Con la legalizzazione della cannabis crescerebbe il consumo di droghe pesanti?
La “gateway drug theory” prevede che il consumo di droghe leggere aumenti le probabilità di consumare in futuro droghe pesanti come cocaina o eroina. Questo rischio esiste soprattutto nell’adolescenza, quando il cervello è più sensibile agli effetti delle sostanze psicotrope e il consumo di droghe può spingere verso gruppi sociali legati alla criminalità. Di contro, la legalizzazione permetterebbe di mettere in commercio una cannabis controllata e di conseguenza più “pulita”. Alcuni tipi di marijuana, infatti, vengono prodotti con l’aggiunta di metadone o altre sostanze nocive che ne alterano la composizione e facilitano il passaggio verso droghe pesanti.
Legalizzare la cannabis per svuotare le carceri?
Oltre il 35% dei detenuti nelle carceri italiane si trova lì per reati di droga, a fronte di una media europea del 18%. Questo dato in realtà non restituisce la complessità della situazione: molte condanne infatti sono legate a reati misti, non riguardanti solo lo spaccio di stupefacenti.
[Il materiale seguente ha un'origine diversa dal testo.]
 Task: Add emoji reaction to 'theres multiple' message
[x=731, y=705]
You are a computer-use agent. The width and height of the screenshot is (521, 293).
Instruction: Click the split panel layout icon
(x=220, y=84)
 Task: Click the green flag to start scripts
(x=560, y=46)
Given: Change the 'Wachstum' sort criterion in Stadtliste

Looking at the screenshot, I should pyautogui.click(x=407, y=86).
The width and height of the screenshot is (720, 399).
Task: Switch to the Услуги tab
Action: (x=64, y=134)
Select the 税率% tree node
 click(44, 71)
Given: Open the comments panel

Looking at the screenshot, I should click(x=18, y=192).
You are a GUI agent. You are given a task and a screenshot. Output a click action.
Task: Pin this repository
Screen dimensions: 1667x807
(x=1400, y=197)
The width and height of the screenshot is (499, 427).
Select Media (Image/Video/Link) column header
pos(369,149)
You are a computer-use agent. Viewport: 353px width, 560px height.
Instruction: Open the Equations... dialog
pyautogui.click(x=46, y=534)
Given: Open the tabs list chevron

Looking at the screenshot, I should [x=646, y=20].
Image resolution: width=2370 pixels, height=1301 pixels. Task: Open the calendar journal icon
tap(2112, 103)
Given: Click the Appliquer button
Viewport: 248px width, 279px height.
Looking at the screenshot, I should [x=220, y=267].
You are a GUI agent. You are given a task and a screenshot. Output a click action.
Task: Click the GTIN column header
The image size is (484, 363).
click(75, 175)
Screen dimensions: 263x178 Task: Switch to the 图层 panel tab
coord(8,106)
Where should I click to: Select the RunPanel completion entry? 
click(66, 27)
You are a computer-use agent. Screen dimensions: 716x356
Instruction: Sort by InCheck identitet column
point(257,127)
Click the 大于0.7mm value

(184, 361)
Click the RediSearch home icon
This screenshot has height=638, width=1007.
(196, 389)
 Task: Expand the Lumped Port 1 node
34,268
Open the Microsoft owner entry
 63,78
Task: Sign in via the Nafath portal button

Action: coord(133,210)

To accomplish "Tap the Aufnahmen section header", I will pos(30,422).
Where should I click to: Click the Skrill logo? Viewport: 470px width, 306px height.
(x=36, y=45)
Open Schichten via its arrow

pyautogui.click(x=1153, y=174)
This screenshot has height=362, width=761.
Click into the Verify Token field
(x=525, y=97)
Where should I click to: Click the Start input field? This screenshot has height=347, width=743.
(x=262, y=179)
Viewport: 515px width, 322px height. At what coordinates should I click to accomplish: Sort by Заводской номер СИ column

In ogni caso, la cannabis è senza dubbio la sostanza più perseguita, interessando il 58% delle operazioni antidroga e il 96% dei sequestri. Nel 2016 la Direzione Nazionale Antimafia, allora guidata da Raffaele Cantone, espresse parere positivo per tutte le proposte di legge mirate a legalizzare la cannabis. Secondo l’autorità, una legalizzazione correttamente attuata porterebbe a una rilevante liberazione di risorse nel settore della giustizia, rallentato da decine di migliaia di procedimenti penali che richiedono l’impegno di magistrati, cancellieri e ufficiali giudiziari.
Insomma, la legalizzazione della cannabis è un tema molto ampio che riguarda diversi aspetti della vita pubblica e merita di essere affrontato in modo esaustivo. Pur riconoscendo che non esiste una dose letale di cannabis (nessuno è mai morto per overdose), si tratta di una sostanza che crea dipendenza e comporta rischi per la salute a lungo termine. Rischi associabili anche al consumo di prodotti legali, come alcol e tabacco, ma sui quali è bene essere educati e informati. In un paese in cui l’accesso alla cannabis è proibito solo formalmente, legalizzare vuol dire garantire la qualità del prodotto, controllare il traffico e promuovere un consumo consapevole, dando inoltre al consumatore la possibilità di scegliere se finanziare lo Stato o la criminalità organizzata.